◆ QUESTIONS ON THE MATERIAL ◆
**a)** Answer the following from the passage about the storm:
(i) To what does the writer compare the smell of the lightning?
(ii) According to the writer, writing about the weather is a way of doing what?
(iii) In the kite comparison, what might someone do before letting the kite go up?
**b)** Carry on writing the passage about the storm, beginning after its final sentence.

◆ STUDY TEXT ◆
━━━━━━━━━━

The sky finally broke open yesterday, weeks of heat and pressure shattering like a dropped pot, an explosion of sound and water. I opened the window a little to watch the sheeting rain, and the smell of the garden rushed in, lush, and wet, and green; the pines were glittering all over like brides in sequins and silvery lace. And then lightning scorched the sky, its singular smell like pennies sweating in a sea-green palm. And thunder rolled in, low and deep as the boom of a bass. I watched for ages, the odd jewel of rain tossed on the sill like a coin dropped in the throat of a well. And despite the violence of the storm, I felt strangely calm. Safe and peaceful. Human. Small.
I write a lot about the weather here. It's not intentional. I think it's a way of locating myself as I write; anchoring myself in a physical reality before I spiral off into poetry and metaphor and glorious dreamy language. Like someone about to fly a kite in a high wind might plant their feet in the sand before letting their paper diamond go up into the high, far blue.

━━━━━━━━━━

◆ DATA BELOW ◆
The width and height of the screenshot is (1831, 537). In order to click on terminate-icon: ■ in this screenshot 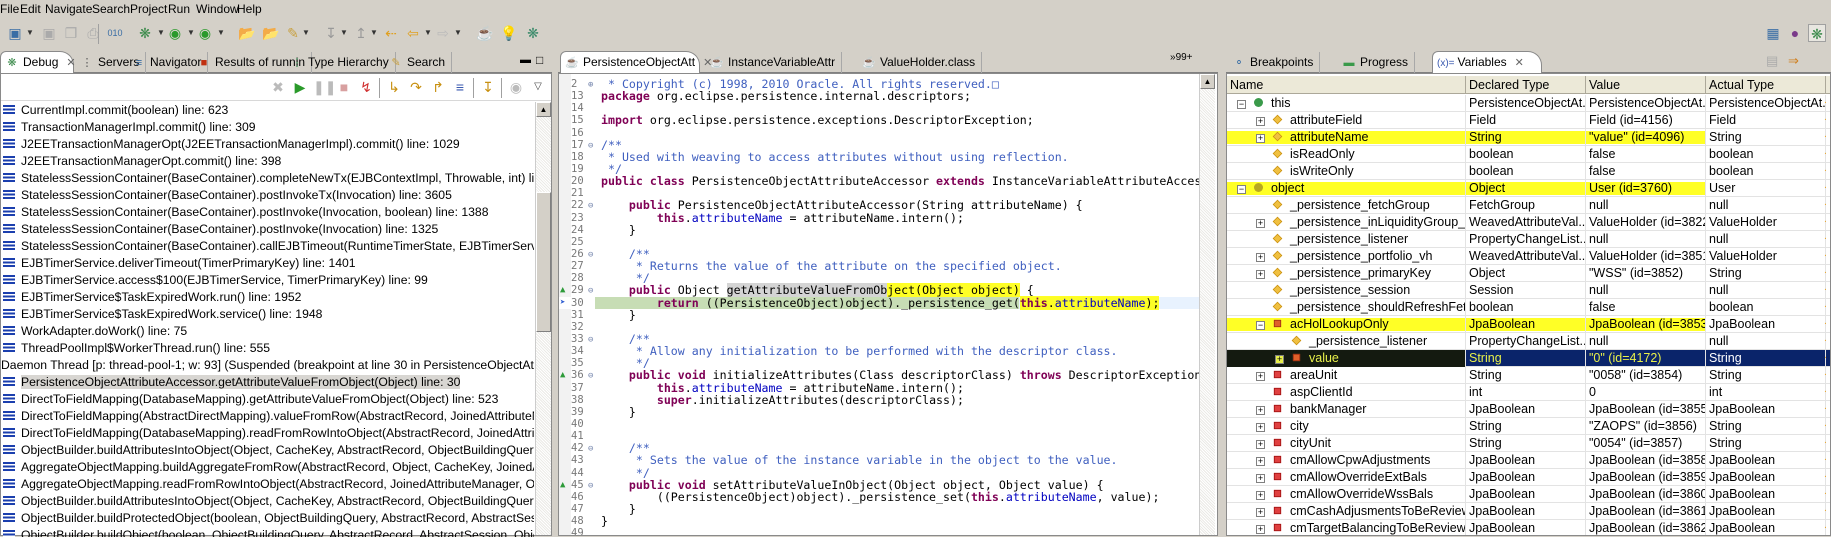, I will do `click(344, 87)`. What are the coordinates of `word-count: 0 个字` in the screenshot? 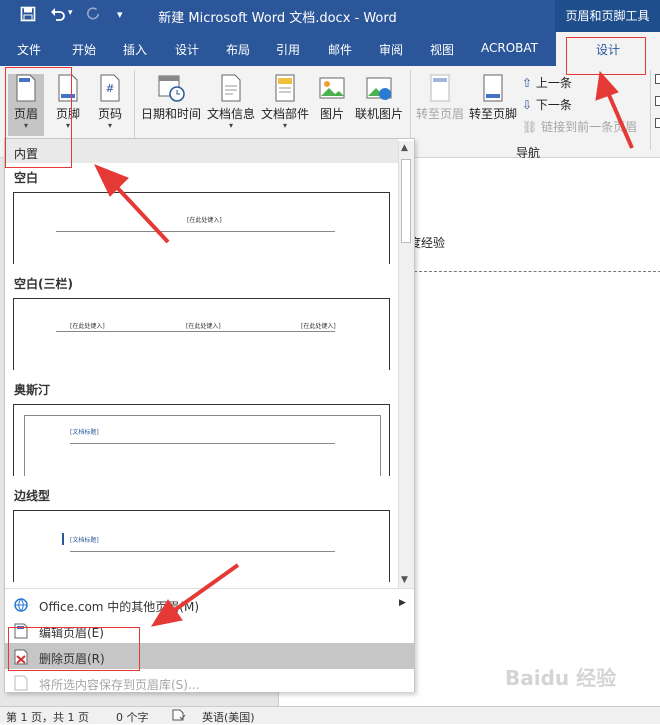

━━━━━━━━━━

◆ ANSWERS PER TASK ◆
**a)**
(i) Pennies sweating in a sea-green palm.
(ii) Locating oneself while writing, by anchoring oneself in a physical reality before spiraling off into poetry, metaphor and dreamy language.
(iii) Plant their feet in the sand.

**b)**
I feel a little as if I am flying today, barely-tethered, grazing the clouds and the white day-moon. It occurred to me earlier, as it sometimes does, that I am writing something; more than that, I am writing a book. I've had bits and scraps for so long, chapters scattered like wedding confetti, notes here and notes there, that it's easy to forget sometimes that it is taking shape and becoming something solid and cohesive. I thought of it for so long as jottings-that-I-might-be-able-to-make-something-of-one-day that even now as it gathers weight and depth, even as it spills from one desk drawer into another, I still think of it as something formless and fragmented, so on the rare occasions that it strikes me that it is now very definitely a book-in-progress, I get this wonderful soaring feeling, a sort of wild exhilaration that is perhaps three parts pure joy, one part fear.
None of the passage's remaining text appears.